We got hit over the head several times in this episode with the "crimes of passion" theme. The best one, and most true to the sensibility of the show, was Olive's disregard of Alfredo Aldarisio (Raul Esparza), the traveling homeopathic salesman so obviously stricken with her. His "if I loved you" speech should have been set to music, yet Olive looks blankly through him. Only later does it dawn on her in a moment of vivid imagining that Alfredo might be just the remedy her bruised heart needs. At which point the Narrator reminds us poignantly that "Sometimes the crime of passion is not realizing the passion in time."
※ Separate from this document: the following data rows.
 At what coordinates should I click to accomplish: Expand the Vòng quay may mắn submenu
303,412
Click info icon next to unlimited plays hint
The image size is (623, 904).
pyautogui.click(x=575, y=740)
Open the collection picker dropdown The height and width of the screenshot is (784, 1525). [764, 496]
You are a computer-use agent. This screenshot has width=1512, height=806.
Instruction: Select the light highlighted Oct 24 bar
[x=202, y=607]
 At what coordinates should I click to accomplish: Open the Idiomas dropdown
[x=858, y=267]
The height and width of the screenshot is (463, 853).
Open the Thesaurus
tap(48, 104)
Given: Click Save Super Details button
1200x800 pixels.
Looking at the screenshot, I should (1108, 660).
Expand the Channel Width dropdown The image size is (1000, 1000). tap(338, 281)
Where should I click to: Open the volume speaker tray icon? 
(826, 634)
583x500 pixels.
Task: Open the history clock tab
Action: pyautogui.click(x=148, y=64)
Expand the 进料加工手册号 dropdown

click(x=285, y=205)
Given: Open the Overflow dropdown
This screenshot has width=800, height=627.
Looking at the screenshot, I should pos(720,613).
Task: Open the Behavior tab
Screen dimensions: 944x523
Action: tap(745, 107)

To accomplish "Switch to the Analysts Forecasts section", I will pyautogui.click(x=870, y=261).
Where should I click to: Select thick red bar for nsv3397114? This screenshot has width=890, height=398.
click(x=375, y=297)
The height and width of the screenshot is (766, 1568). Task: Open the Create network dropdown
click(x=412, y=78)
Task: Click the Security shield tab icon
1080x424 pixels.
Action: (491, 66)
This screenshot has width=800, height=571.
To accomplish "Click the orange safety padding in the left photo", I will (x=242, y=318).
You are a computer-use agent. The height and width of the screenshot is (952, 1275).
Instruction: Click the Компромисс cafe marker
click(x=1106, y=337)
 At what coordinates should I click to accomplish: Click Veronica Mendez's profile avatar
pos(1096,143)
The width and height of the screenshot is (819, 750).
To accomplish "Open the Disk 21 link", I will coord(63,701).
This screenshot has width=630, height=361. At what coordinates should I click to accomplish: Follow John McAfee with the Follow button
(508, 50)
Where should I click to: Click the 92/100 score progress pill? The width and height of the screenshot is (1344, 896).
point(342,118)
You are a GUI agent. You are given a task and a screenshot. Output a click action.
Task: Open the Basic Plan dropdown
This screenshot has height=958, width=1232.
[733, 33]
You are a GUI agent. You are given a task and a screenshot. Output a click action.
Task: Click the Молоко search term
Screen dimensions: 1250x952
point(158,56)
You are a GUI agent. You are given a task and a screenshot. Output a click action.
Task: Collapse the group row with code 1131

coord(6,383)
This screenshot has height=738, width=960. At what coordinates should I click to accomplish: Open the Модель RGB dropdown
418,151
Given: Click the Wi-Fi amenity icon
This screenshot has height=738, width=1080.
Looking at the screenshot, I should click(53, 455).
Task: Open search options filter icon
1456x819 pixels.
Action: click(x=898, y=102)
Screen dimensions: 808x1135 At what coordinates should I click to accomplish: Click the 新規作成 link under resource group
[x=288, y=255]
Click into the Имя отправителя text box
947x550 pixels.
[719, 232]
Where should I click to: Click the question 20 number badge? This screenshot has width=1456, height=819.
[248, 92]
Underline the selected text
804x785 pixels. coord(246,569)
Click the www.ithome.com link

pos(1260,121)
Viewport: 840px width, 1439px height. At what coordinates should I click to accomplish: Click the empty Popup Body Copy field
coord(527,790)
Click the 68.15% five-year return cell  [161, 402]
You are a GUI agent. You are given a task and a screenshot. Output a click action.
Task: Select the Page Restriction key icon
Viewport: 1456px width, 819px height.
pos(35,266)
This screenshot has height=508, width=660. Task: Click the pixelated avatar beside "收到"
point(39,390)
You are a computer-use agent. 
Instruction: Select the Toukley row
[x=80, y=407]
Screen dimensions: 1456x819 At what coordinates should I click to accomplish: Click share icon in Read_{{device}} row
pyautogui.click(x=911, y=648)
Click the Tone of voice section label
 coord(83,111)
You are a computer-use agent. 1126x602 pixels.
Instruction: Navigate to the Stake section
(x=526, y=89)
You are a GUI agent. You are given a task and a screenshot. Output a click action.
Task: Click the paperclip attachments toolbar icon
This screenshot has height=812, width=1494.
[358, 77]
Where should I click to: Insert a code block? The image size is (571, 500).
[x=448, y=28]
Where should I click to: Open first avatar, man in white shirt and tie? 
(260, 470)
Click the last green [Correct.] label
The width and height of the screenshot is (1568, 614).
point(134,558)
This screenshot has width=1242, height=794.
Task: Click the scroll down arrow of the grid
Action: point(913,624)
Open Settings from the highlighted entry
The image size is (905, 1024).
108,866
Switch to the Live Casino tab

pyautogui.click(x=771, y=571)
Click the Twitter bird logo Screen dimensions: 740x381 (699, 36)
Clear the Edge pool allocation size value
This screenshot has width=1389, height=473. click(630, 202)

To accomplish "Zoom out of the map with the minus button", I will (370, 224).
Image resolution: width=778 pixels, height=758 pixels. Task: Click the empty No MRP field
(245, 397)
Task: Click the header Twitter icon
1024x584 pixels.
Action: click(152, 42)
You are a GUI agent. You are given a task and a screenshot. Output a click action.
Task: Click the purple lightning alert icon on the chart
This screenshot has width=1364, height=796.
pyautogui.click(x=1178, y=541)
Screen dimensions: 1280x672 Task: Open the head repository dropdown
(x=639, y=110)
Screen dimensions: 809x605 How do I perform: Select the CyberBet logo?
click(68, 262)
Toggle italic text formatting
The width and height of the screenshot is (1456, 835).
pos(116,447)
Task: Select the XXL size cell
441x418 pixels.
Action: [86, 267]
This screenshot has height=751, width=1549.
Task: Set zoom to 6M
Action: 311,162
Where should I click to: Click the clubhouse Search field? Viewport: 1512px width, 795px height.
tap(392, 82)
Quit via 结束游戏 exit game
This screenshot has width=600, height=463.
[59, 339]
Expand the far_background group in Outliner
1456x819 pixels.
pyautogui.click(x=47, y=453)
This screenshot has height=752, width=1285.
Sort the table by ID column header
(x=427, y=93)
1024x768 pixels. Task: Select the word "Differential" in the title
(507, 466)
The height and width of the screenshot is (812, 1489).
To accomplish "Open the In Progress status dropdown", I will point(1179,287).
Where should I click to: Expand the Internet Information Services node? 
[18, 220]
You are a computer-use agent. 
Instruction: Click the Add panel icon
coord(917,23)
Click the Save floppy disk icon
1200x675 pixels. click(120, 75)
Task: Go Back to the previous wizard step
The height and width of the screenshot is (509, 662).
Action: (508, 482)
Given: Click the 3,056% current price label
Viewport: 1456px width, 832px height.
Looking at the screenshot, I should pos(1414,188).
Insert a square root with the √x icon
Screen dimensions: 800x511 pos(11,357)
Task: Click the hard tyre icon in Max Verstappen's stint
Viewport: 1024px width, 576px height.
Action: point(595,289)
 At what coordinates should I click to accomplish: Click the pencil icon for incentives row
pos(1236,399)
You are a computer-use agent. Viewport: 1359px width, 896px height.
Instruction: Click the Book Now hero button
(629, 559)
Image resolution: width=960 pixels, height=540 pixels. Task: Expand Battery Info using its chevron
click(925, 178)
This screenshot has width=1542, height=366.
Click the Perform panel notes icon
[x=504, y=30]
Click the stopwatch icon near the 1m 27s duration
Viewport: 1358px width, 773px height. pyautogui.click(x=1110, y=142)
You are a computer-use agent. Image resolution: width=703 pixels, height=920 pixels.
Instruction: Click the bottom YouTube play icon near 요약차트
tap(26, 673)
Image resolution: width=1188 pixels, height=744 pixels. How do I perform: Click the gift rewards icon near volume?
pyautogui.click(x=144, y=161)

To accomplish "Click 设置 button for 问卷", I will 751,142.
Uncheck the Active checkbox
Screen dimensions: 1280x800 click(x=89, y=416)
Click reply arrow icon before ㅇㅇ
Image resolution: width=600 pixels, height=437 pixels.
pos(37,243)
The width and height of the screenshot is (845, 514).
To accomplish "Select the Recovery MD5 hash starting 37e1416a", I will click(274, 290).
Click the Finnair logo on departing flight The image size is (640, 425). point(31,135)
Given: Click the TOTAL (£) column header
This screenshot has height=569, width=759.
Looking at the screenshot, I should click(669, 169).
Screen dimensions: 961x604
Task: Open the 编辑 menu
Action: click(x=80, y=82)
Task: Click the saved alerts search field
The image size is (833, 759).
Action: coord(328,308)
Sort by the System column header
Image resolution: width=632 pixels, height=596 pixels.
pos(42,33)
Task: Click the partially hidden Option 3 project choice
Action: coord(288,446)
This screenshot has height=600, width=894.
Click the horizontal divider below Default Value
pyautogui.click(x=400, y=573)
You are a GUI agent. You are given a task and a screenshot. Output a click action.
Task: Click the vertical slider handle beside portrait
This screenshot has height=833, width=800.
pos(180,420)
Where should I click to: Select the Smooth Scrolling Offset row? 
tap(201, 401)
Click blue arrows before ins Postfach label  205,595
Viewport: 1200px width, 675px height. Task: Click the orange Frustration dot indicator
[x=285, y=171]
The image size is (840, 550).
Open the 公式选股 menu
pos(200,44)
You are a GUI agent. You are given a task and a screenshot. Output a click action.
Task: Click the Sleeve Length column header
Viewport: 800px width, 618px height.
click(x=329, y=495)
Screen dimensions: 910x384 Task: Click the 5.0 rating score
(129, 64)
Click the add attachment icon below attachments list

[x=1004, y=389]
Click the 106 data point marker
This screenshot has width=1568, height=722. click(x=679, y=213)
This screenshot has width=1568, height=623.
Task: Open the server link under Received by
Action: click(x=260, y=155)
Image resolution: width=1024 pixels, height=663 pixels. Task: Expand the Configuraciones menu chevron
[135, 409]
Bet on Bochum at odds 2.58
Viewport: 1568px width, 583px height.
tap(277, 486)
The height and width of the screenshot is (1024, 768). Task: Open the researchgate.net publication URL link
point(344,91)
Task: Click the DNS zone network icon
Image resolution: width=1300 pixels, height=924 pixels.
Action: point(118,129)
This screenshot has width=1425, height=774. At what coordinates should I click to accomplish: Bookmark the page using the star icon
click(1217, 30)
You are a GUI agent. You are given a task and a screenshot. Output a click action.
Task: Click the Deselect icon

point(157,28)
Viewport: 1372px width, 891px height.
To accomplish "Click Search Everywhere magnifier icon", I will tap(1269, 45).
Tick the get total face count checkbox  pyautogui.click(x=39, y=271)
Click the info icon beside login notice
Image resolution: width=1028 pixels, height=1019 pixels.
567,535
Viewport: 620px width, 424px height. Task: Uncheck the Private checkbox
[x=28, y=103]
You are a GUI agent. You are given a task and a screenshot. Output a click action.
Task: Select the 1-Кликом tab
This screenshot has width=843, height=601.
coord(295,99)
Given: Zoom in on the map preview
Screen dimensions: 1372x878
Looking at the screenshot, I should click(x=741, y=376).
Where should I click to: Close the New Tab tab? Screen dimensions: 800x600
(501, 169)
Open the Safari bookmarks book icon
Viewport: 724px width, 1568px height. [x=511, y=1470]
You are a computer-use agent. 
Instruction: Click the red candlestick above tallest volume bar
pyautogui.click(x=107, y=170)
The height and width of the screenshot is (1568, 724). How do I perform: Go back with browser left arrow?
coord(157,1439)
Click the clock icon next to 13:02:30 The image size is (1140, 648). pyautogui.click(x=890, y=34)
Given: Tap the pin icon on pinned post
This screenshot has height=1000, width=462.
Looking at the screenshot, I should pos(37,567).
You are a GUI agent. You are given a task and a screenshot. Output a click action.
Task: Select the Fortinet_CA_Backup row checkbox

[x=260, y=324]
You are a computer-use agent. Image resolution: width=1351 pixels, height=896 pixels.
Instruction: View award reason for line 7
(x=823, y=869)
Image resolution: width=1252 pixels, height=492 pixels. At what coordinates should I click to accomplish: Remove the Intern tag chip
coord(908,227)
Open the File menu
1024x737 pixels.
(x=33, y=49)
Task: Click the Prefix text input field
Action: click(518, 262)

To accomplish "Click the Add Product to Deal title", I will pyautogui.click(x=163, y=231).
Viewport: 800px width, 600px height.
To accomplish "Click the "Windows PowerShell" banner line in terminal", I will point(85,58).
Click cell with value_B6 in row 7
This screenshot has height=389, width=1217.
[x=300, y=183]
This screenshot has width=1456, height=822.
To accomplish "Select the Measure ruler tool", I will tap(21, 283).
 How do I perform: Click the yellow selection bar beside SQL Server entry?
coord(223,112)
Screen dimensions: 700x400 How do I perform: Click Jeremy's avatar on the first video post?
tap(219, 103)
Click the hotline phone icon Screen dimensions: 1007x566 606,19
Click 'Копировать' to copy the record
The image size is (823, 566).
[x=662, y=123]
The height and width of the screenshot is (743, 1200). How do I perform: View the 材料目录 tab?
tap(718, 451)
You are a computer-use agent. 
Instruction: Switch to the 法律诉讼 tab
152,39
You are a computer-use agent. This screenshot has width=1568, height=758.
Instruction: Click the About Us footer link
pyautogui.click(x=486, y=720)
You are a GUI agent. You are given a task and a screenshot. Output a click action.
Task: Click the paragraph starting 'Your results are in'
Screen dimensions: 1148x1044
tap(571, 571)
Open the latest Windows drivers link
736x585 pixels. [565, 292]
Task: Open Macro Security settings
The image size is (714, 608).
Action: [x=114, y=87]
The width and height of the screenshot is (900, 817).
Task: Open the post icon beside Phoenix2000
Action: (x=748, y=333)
Yet sometimes passion is the crime. In Act One, Ned says: "You let your emotions get away from you, and everything falls apart." By the final act, he's forgotten that cardinal rule. Lying blissfully in his bed, looking dreamily at the love of his life, he drops every defense and confesses his deepest, darkest secret to Chuck: "I killed your dad." Whereupon the sweet, sunny world of primary colors and merry-go-round music instantly morphs into a dark, snowy, cold world of grays and shadows, as the music falls into discord and Chuck lies staring in shock. It's a brilliant ending that left me in awe once again of the art and production design for this show. I'm truly worried for Ned and Chuck's future together now.